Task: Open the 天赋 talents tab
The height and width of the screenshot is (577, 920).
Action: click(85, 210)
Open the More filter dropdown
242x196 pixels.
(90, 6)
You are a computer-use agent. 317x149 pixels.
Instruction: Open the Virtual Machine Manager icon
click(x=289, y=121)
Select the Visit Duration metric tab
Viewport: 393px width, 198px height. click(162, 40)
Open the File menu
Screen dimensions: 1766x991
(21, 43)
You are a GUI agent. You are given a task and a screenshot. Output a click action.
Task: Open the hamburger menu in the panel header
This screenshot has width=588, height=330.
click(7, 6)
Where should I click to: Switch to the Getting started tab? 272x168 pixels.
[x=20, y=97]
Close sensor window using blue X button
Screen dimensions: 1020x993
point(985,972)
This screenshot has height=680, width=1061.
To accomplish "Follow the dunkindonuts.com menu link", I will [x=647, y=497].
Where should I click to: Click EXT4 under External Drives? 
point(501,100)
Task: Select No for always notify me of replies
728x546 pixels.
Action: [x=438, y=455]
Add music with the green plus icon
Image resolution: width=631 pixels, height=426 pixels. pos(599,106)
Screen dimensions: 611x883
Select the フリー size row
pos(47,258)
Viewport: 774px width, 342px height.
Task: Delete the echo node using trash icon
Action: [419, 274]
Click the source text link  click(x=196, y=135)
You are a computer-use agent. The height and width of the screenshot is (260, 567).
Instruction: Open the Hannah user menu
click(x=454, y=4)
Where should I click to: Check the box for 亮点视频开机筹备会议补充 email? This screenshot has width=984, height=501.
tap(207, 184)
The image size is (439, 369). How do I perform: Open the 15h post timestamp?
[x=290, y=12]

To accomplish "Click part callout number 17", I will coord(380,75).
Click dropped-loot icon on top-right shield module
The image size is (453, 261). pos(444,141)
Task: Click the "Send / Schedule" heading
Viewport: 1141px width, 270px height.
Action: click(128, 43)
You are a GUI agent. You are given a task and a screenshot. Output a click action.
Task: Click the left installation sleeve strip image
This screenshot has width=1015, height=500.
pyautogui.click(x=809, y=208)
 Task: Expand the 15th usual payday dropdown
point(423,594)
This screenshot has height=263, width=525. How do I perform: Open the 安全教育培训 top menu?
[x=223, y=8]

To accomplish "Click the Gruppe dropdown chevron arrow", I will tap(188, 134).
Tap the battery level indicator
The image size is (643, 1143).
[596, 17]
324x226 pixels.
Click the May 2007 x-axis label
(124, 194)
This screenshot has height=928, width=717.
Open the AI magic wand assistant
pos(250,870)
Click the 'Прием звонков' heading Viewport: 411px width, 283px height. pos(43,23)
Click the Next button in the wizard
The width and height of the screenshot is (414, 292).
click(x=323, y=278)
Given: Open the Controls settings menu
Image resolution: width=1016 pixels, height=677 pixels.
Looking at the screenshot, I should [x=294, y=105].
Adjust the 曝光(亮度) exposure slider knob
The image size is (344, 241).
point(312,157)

● Your objective: Restate every record above, exactly, in full.

● Solution below:
Task: Open the 天赋 talents tab
The height and width of the screenshot is (577, 920).
Action: click(85, 210)
Open the More filter dropdown
242x196 pixels.
(90, 6)
You are a computer-use agent. 317x149 pixels.
Instruction: Open the Virtual Machine Manager icon
click(x=289, y=121)
Select the Visit Duration metric tab
Viewport: 393px width, 198px height. click(162, 40)
Open the File menu
Screen dimensions: 1766x991
(21, 43)
You are a GUI agent. You are given a task and a screenshot. Output a click action.
Task: Open the hamburger menu in the panel header
This screenshot has width=588, height=330.
click(7, 6)
Where should I click to: Switch to the Getting started tab? 272x168 pixels.
[x=20, y=97]
Close sensor window using blue X button
Screen dimensions: 1020x993
point(985,972)
This screenshot has height=680, width=1061.
To accomplish "Follow the dunkindonuts.com menu link", I will [x=647, y=497].
Where should I click to: Click EXT4 under External Drives? 
point(501,100)
Task: Select No for always notify me of replies
728x546 pixels.
Action: [x=438, y=455]
Add music with the green plus icon
Image resolution: width=631 pixels, height=426 pixels. pos(599,106)
Screen dimensions: 611x883
Select the フリー size row
pos(47,258)
Viewport: 774px width, 342px height.
Task: Delete the echo node using trash icon
Action: [419, 274]
Click the source text link  click(x=196, y=135)
You are a computer-use agent. The height and width of the screenshot is (260, 567).
Instruction: Open the Hannah user menu
click(x=454, y=4)
Where should I click to: Check the box for 亮点视频开机筹备会议补充 email? This screenshot has width=984, height=501.
tap(207, 184)
The image size is (439, 369). How do I perform: Open the 15h post timestamp?
[x=290, y=12]

To accomplish "Click part callout number 17", I will coord(380,75).
Click dropped-loot icon on top-right shield module
The image size is (453, 261). pos(444,141)
Task: Click the "Send / Schedule" heading
Viewport: 1141px width, 270px height.
Action: click(128, 43)
You are a GUI agent. You are given a task and a screenshot. Output a click action.
Task: Click the left installation sleeve strip image
This screenshot has width=1015, height=500.
pyautogui.click(x=809, y=208)
 Task: Expand the 15th usual payday dropdown
point(423,594)
This screenshot has height=263, width=525. How do I perform: Open the 安全教育培训 top menu?
[x=223, y=8]

To accomplish "Click the Gruppe dropdown chevron arrow", I will tap(188, 134).
Tap the battery level indicator
The image size is (643, 1143).
[596, 17]
324x226 pixels.
Click the May 2007 x-axis label
(124, 194)
This screenshot has height=928, width=717.
Open the AI magic wand assistant
pos(250,870)
Click the 'Прием звонков' heading Viewport: 411px width, 283px height. pos(43,23)
Click the Next button in the wizard
The width and height of the screenshot is (414, 292).
click(x=323, y=278)
Given: Open the Controls settings menu
Image resolution: width=1016 pixels, height=677 pixels.
Looking at the screenshot, I should [x=294, y=105].
Adjust the 曝光(亮度) exposure slider knob
The image size is (344, 241).
point(312,157)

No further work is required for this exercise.